• [Work to complete]: Return word for word every line below, from the one containing "Select the name" down to the one containing "Point to the text", including both.

• [Word and element pointing entries]:
──────

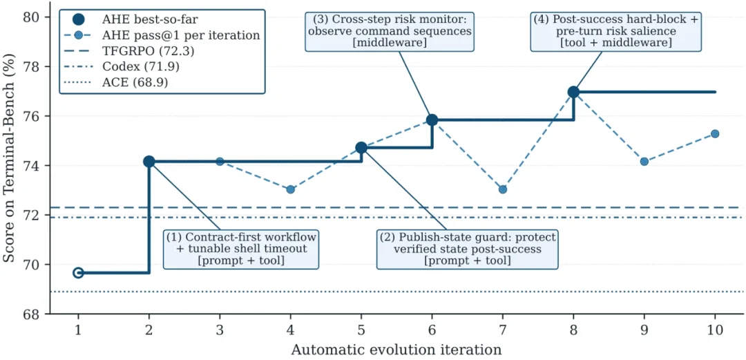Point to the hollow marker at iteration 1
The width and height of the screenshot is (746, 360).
click(79, 272)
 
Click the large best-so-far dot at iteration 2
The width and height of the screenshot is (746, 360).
click(149, 162)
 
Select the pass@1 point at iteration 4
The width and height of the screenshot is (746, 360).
click(291, 189)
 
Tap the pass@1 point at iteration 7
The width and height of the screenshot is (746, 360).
click(502, 189)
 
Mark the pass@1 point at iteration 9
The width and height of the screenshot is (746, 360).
click(644, 162)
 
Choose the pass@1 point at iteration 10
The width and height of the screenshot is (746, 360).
click(715, 134)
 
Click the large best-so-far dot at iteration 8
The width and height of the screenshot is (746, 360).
click(573, 92)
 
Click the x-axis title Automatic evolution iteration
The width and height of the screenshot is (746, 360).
click(396, 350)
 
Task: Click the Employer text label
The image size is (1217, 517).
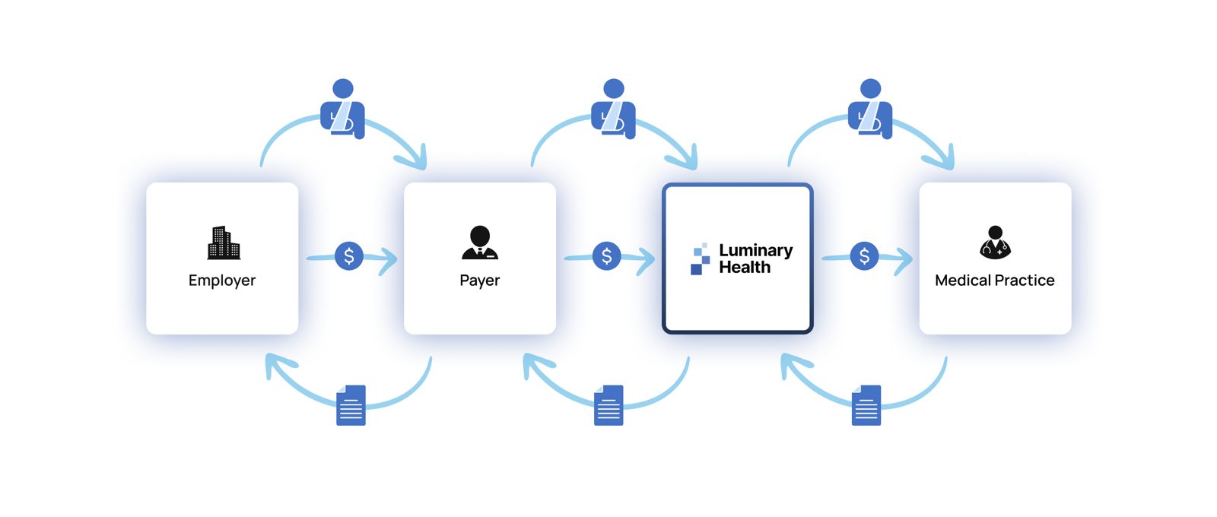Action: point(222,281)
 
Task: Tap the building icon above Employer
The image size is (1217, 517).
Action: point(224,243)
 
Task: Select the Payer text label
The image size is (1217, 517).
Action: point(480,281)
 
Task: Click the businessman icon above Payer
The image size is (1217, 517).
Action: point(480,243)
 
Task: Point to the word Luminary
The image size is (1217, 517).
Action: point(755,250)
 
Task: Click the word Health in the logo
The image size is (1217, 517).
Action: point(745,268)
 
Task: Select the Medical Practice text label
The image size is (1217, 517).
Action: point(994,281)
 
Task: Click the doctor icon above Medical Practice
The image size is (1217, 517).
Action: point(995,243)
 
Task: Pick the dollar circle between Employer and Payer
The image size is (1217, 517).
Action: point(349,256)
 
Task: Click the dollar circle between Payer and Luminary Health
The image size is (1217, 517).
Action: point(606,256)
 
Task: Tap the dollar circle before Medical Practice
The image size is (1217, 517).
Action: point(864,256)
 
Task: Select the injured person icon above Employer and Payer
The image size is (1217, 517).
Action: point(343,108)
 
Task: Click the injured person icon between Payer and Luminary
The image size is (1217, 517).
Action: point(614,108)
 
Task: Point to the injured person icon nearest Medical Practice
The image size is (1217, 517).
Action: point(870,108)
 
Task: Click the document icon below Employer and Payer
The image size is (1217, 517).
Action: point(351,405)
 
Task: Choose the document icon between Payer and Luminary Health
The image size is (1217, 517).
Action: point(608,405)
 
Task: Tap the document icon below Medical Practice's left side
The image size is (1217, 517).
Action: point(866,405)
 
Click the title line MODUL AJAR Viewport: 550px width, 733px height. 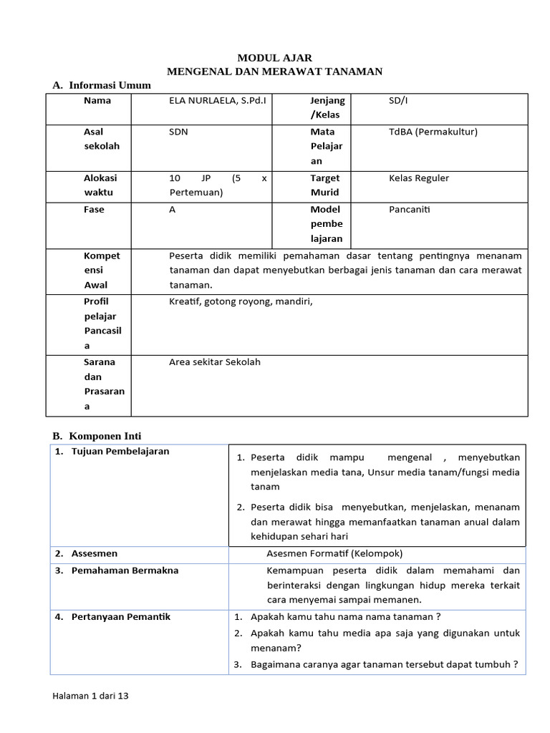pyautogui.click(x=275, y=57)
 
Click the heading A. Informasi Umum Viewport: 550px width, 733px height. pyautogui.click(x=102, y=85)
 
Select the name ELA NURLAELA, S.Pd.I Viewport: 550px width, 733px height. pyautogui.click(x=217, y=101)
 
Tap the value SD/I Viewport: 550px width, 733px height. pyautogui.click(x=397, y=101)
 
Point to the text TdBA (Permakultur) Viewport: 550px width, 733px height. pyautogui.click(x=433, y=132)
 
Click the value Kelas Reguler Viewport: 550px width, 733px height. pyautogui.click(x=419, y=178)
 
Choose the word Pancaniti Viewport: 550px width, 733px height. pyautogui.click(x=410, y=210)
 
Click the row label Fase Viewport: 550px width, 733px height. pyautogui.click(x=94, y=210)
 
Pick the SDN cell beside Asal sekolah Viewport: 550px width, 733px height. pyautogui.click(x=178, y=132)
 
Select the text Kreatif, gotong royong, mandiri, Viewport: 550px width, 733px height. pyautogui.click(x=241, y=301)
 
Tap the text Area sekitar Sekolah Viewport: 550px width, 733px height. pyautogui.click(x=215, y=362)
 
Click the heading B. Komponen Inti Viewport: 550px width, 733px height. pyautogui.click(x=102, y=435)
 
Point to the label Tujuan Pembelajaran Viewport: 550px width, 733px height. pyautogui.click(x=120, y=452)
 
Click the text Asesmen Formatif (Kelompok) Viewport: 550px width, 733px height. pyautogui.click(x=334, y=553)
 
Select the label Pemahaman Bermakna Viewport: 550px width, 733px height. pyautogui.click(x=125, y=571)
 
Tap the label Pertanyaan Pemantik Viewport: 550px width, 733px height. pyautogui.click(x=121, y=616)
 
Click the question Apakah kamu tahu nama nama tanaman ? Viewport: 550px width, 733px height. pyautogui.click(x=344, y=617)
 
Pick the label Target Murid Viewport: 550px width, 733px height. pyautogui.click(x=325, y=185)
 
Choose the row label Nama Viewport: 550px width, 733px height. pyautogui.click(x=97, y=101)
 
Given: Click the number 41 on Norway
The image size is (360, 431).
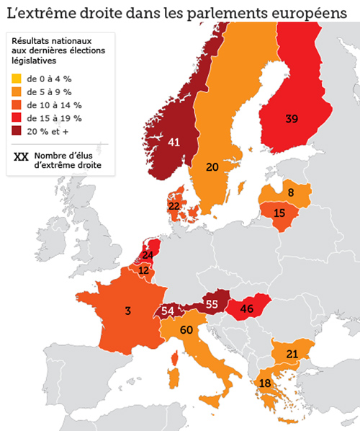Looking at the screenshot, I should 174,142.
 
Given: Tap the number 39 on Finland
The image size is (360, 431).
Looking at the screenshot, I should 292,118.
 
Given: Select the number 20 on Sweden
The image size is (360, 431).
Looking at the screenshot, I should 212,167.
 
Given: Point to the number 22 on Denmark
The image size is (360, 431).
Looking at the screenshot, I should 174,206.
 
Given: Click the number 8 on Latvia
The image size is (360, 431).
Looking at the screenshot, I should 291,192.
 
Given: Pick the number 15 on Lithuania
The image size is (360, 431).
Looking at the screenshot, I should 279,214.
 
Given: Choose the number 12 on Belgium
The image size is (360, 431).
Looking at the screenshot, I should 144,270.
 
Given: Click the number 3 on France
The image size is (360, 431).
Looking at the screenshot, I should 127,311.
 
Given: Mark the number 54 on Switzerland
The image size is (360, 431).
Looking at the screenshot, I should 168,311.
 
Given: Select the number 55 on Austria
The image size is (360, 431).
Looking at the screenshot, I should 212,304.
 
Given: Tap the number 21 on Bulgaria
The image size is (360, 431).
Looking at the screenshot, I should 293,353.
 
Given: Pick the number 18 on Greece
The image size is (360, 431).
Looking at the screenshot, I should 266,383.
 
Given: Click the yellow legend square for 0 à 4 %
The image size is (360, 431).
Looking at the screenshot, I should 16,79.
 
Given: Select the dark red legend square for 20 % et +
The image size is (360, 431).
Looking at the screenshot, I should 16,131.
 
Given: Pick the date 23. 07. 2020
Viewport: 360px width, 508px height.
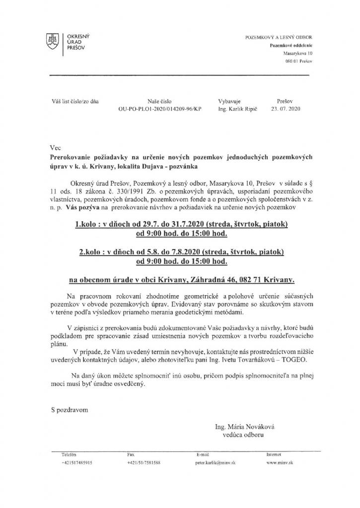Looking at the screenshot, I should pyautogui.click(x=286, y=107).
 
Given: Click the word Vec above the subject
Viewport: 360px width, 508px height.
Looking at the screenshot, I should pyautogui.click(x=56, y=147).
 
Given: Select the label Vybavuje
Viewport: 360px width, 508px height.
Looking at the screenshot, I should pyautogui.click(x=229, y=100).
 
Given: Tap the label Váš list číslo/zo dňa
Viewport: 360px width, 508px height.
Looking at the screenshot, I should pyautogui.click(x=74, y=100).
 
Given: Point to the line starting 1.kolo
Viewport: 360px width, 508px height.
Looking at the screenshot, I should pyautogui.click(x=181, y=225).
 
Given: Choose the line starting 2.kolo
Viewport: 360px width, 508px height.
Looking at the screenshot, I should pyautogui.click(x=181, y=252).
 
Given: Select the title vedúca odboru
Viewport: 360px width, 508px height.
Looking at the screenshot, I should pyautogui.click(x=243, y=435).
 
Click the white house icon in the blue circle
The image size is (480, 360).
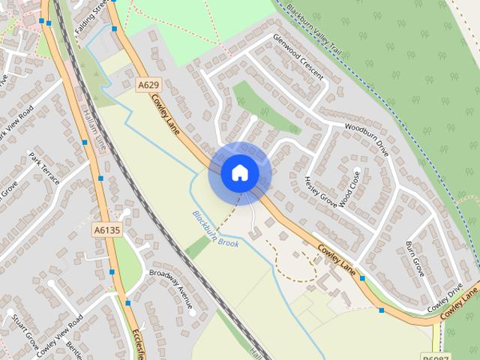(x=239, y=172)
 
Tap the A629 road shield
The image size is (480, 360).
(x=148, y=87)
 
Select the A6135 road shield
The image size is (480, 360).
(x=106, y=230)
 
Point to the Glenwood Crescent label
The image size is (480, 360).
(x=298, y=57)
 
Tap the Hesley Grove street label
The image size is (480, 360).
(x=319, y=194)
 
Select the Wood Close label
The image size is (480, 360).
(x=351, y=188)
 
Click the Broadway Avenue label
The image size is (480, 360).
(x=171, y=288)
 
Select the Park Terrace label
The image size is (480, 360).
(x=43, y=169)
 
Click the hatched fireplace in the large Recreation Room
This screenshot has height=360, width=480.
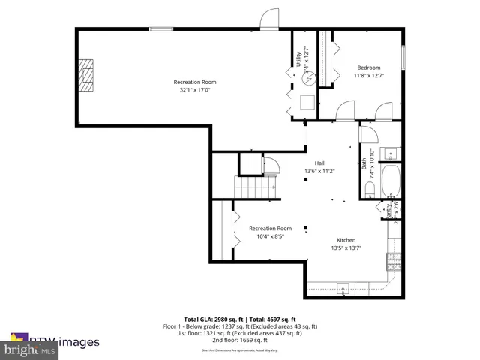(88, 74)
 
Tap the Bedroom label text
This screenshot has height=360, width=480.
(368, 68)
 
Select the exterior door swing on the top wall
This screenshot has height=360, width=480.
(269, 21)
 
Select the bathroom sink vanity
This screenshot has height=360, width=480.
(391, 155)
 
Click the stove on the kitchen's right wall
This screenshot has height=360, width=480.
(394, 262)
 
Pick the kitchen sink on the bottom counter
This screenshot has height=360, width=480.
(344, 288)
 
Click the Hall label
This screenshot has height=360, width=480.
(320, 163)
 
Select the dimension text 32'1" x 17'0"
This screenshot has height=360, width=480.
(195, 90)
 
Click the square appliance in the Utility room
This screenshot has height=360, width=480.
(308, 102)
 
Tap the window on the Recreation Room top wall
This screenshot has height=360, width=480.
(160, 29)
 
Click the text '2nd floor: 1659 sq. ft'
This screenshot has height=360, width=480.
(240, 340)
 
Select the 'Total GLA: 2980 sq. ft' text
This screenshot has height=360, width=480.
(214, 319)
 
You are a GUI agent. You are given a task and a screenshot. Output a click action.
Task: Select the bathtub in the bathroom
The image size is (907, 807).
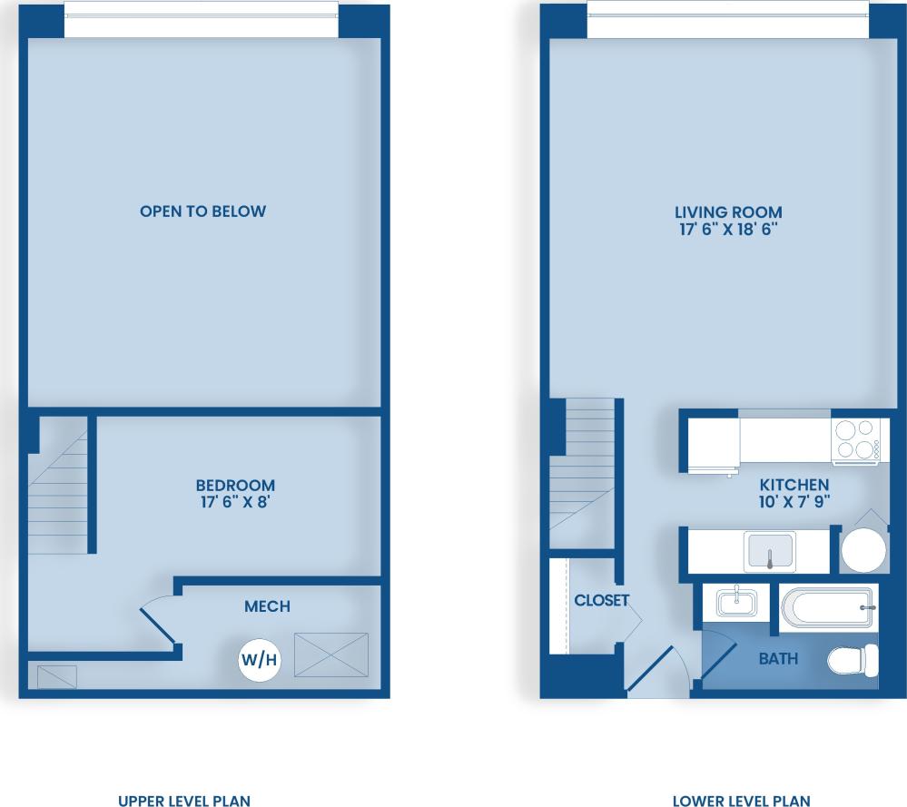[x=827, y=607]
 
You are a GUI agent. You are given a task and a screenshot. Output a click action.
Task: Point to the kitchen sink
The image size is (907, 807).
[x=769, y=552]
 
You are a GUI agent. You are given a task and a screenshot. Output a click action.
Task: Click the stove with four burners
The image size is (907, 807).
[x=856, y=440]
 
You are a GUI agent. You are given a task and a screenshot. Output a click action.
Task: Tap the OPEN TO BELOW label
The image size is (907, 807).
[x=202, y=212]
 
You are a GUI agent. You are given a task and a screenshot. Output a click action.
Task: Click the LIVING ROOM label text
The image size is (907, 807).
[x=728, y=212]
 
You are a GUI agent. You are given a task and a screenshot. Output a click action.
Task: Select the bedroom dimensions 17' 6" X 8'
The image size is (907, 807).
[x=235, y=502]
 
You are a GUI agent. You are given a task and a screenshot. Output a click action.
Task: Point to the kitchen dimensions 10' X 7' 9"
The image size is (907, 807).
[x=794, y=502]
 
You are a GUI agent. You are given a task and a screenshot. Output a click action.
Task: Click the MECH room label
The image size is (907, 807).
[x=267, y=605]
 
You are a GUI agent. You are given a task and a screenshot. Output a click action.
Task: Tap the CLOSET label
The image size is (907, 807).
[x=601, y=600]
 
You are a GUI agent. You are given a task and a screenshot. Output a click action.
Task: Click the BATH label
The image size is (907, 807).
[x=778, y=658]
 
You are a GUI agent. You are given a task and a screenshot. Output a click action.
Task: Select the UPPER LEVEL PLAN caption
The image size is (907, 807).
[x=184, y=801]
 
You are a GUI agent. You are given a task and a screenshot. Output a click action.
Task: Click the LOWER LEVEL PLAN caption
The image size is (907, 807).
[x=741, y=801]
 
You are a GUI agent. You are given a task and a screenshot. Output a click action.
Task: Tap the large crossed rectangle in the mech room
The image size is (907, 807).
[x=331, y=654]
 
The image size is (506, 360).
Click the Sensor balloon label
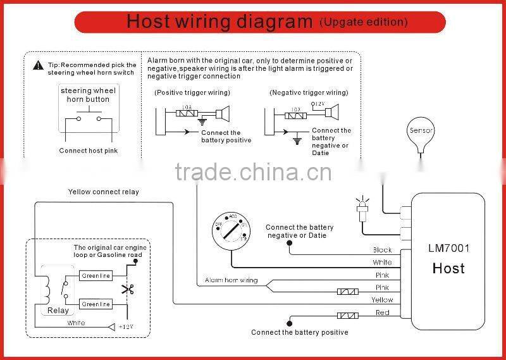[421, 130]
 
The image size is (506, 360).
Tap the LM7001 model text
[448, 249]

──────

• [Task answer]:
Select the name ELA NURLAELA, S.Pd.I Viewport: 550px width, 733px height. pyautogui.click(x=217, y=101)
 
Tap the value SD/I Viewport: 550px width, 733px height. pyautogui.click(x=397, y=101)
 
Point to the text TdBA (Permakultur) Viewport: 550px width, 733px height. pyautogui.click(x=433, y=132)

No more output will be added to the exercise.